La verdad, como reconocimiento conciso y objetivo de la naturaleza de las cosas que existen, es ineludible

Aprender a aceptar las cualidades de nuestros semejantes, a encajar los acontecimientos y a actuar en consecuencia es indispensable para aspirar a lo que el filósofo alemán Arthur Schopenhauer denominó «eudemonología», o la ciencia de aspirar a conservar un espíritu feliz. Si bien la filosofía debe ocuparse de la felicidad política (o sea, de la que afecta al conjunto, de las condiciones que permitan a los ciudadanos desarrollar su propia felicidad individual), esta es imposible sin atender al estudio de aquellos elementos de la condición humana que intervienen en la génesis de la felicidad. La psicología moderna acepta las observaciones de filósofos, científicos y diletantes desde la antigüedad: profundizar en una ética, construir un sistema de valores (propio y social) y practicar el bien ayuda a mantener la mente y el cuerpo sanos.

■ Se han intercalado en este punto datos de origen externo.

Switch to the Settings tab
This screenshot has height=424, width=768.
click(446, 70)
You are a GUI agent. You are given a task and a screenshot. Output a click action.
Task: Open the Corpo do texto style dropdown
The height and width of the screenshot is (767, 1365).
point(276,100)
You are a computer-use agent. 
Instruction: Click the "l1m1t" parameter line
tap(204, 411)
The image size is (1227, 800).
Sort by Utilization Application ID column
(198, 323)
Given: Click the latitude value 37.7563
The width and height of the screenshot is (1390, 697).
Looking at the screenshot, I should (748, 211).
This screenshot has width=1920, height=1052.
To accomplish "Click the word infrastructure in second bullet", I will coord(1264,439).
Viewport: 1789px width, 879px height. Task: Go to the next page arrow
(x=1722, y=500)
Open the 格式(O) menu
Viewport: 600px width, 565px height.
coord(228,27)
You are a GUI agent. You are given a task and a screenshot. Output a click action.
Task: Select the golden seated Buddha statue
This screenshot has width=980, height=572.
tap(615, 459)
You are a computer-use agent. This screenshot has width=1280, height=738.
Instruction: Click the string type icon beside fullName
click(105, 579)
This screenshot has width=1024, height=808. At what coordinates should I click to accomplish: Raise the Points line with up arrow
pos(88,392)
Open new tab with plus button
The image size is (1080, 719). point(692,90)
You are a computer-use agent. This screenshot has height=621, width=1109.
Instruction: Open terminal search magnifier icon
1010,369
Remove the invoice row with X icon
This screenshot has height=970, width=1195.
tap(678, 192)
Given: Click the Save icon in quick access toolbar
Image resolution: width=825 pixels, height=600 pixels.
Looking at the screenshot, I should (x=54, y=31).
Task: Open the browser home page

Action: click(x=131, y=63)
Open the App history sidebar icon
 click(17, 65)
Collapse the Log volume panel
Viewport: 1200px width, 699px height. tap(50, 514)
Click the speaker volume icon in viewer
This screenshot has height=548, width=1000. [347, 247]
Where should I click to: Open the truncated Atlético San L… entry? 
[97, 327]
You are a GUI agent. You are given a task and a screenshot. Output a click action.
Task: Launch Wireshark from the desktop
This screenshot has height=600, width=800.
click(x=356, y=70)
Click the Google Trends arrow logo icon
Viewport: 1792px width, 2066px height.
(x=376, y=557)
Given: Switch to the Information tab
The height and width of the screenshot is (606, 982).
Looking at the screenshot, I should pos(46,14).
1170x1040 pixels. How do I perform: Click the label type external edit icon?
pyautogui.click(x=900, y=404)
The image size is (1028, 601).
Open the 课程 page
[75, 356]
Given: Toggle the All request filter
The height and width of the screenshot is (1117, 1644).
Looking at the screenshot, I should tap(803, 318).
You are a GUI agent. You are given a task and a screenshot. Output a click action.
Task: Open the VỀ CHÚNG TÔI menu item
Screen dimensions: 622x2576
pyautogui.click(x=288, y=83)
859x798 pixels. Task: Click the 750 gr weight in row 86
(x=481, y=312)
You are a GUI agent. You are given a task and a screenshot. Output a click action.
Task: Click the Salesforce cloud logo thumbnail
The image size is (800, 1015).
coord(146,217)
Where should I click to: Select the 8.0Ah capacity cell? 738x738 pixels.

No se trata, en consecuencia, de un gesto estratégico, porque de hacerse mediante esta mira implicaría un fin egoísta y, por tanto, la imposibilidad de alcanzar un beneficio personal y común significativos, hundiendo el modelo. La práctica del bien ha de realizarse desde un estado superior del pensamiento humano como es una conciencia superior a la asumida por contexto social y cultural de que realizar ese bien es el camino correcto. Bajo esta perspectiva, la mentira blanca o piadosa resulta un obstáculo, ya que si bien nos auxilia a corto plazo nos impone una pesada carga para nuestro desarrollo perceptivo en tiempos algo más generosos.

¿Hasta dónde se reduce el valor de la mentira piadosa? Como la situación de mal menor sigue motivando esta clase de mentira «beneficiosa», su límite queda reducido a aquellas situaciones extremas en las que sirva para aliviar un sufrimiento inevitable previo a un resultado devastador. En el resto de los casos, decir la verdad, con tacto y con inteligencia, por dolorosa que resulte, siempre acaba por ser la opción más justa y favorecedora para quien la reciba. De igual manera que un antiséptico puede llegar a escocer en la herida, pero, a la larga, será clave para su curación.